Benefiting from genomics in health care depends on data sharing and digital health integration
The knowledge gained from patients’ genome sequences will increasingly help inform their diagnoses and clinical management. For the health system, the aims of genomic medicine are faster and more accurate diagnosis, and the correct treatment first time. Research has already demonstrated reduced overall cost when genome sequencing is used for diagnostic purposes.1 For patients, genomic medicine offers personalised care, empowerment, access to information and control of the diagnostic odyssey. In some clinical areas, genomics has already been shown to provide faster and more accurate disease diagnosis; identify the most effective treatment for cancer; and guide pharmaceutical use with information such as risk of adverse events. As we learn more, considerable value will also come from using genomics to understand predisposition to disease, enable early detection of disease, and optimise disease management and prevention strategies.
The sequencing of the human genome in 2000 was expected to catalyse a revolution in the treatment of disease. However, the use of genomics in a systematic way is only now dawning in the Australian health care system. In the next decade, knowledge about how variation in our genomes affects our health is expected to increase dramatically. So we now face the technical, ethical and social challenges of how health services should use genomic information to improve health care for all Australians. The Australian Genomics Health Alliance (hereafter referred to as Australian Genomics) is a National Health and Medical Research Council‐funded initiative that includes over 400 investigators and collaborators, across 100 sites nationally, and undertakes research into the integration of genomics into clinical care. Australian Genomics collaborates with other Australian genomic initiatives, including the Melbourne Genomics Health Alliance2, Sydney Genomics Collaborative and Queensland Genomics Health Alliance, and internationally through the Global Alliance for Genomics and Health.3
Maximising the benefits of genomic information requires comprehensive, targeted clinical data — to inform the use of genomic sequences and to optimise interrogation of the relationship between a genotype and a clinical phenotype. This is where high quality data captured in electronic medical records, and the national My Health Record system, will become increasingly important. These systems provide opportunities for the health care system and patients to use genomic information to inform health care decisions throughout life.
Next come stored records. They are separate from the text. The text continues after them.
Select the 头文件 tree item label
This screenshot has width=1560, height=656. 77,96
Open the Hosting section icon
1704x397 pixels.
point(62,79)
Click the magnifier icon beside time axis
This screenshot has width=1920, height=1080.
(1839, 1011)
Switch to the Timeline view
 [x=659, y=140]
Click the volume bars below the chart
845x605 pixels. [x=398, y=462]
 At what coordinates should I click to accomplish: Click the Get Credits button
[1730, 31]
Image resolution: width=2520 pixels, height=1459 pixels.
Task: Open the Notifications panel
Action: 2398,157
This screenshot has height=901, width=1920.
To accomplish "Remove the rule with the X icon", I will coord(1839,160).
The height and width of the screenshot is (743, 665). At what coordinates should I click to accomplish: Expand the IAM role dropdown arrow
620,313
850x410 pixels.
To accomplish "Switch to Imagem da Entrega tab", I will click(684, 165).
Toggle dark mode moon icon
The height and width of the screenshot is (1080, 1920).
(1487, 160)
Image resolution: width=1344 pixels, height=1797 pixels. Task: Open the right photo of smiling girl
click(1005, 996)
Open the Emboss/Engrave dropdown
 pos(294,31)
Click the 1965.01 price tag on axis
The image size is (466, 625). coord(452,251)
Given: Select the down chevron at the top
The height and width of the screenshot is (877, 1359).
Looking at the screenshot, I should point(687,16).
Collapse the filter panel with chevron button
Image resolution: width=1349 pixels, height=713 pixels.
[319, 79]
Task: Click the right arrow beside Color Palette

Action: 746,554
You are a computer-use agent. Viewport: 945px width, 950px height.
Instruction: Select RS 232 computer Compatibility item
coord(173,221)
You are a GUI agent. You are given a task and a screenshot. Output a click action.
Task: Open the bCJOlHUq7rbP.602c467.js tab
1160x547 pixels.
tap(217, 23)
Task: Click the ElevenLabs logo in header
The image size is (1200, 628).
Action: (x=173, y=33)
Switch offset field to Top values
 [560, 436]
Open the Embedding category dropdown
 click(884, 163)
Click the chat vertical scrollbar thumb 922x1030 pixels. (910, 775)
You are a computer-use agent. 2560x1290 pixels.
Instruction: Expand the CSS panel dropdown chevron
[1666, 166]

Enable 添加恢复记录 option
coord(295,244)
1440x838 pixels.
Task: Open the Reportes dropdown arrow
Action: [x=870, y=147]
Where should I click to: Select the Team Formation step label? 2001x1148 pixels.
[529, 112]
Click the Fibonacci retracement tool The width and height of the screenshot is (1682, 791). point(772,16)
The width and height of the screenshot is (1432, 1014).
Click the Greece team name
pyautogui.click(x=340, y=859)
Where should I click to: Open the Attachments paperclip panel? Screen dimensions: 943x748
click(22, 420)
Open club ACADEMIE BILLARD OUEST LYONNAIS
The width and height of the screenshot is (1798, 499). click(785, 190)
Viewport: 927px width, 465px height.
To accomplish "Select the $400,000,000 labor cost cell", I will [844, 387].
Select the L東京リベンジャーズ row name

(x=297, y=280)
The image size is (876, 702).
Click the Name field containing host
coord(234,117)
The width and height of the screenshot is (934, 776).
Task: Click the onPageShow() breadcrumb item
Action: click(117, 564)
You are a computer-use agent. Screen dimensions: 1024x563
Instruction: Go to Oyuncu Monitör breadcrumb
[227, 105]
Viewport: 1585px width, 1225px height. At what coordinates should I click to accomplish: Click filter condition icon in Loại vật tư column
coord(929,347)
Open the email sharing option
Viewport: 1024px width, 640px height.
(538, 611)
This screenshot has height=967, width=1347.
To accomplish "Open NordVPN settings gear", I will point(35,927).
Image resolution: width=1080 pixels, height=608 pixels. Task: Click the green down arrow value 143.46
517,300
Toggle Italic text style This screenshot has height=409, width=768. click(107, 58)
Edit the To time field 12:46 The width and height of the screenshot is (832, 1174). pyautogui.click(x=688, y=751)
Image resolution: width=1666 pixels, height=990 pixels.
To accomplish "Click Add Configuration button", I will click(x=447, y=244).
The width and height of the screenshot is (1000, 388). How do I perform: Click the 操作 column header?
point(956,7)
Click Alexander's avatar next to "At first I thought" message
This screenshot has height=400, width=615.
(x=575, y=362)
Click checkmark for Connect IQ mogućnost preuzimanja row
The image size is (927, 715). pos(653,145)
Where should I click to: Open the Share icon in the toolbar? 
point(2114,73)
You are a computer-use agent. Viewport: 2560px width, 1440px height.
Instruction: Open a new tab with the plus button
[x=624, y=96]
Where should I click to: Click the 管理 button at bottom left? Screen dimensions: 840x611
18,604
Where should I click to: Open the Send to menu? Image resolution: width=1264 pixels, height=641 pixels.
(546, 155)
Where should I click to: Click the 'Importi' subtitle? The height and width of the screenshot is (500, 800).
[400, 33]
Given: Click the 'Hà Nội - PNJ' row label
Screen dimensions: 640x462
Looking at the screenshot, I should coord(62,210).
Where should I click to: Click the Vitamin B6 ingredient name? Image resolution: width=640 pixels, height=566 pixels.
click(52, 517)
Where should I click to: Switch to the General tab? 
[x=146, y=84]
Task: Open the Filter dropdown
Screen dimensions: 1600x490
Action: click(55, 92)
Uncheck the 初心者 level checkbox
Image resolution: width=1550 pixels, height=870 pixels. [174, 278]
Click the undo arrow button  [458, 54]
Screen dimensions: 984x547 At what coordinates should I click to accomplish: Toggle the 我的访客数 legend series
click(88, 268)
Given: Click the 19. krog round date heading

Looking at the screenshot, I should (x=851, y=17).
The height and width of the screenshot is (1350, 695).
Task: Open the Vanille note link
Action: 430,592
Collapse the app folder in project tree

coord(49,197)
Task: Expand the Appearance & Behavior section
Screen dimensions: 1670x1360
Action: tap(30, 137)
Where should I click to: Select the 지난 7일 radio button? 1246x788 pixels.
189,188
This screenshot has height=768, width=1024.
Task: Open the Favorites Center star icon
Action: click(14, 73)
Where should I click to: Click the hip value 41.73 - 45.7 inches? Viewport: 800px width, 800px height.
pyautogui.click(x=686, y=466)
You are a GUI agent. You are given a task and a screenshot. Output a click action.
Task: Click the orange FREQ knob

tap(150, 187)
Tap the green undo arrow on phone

Australian Genomics: towards national data registries and standards for genomic medicine (Program 2)
Australian Genomics is undertaking a series of clinical flagship projects across cancer and rare diseases to identify the opportunities, challenges and bottlenecks in integrating genomics into clinical care. The program is underpinned by four research programs: diagnostic approaches; national data infrastructure and services; implementation, economics, policy and ethics; and workforce and education. One of these projects — A National Approach to Data Federation and Analysis (Program 2) — is shaping a coordinated, national approach to generating, processing, curating, storing and sharing genomic and related clinical data. Systems and policies that align with international best practice are being piloted.2
This program has identified several key challenges in standardising and sharing genomic data for clinical use:
establishing database systems that link genomic data with phenotype and clinical characteristics — commonly known as Gen‐Phen databases
accessing the required computing power and large scale data storage for federated data analysis and dissemination
manually curating sequence data once it is processed by bioinformatics pipelines
linking genomic information to health records; and
managing large collections of sequence data over time.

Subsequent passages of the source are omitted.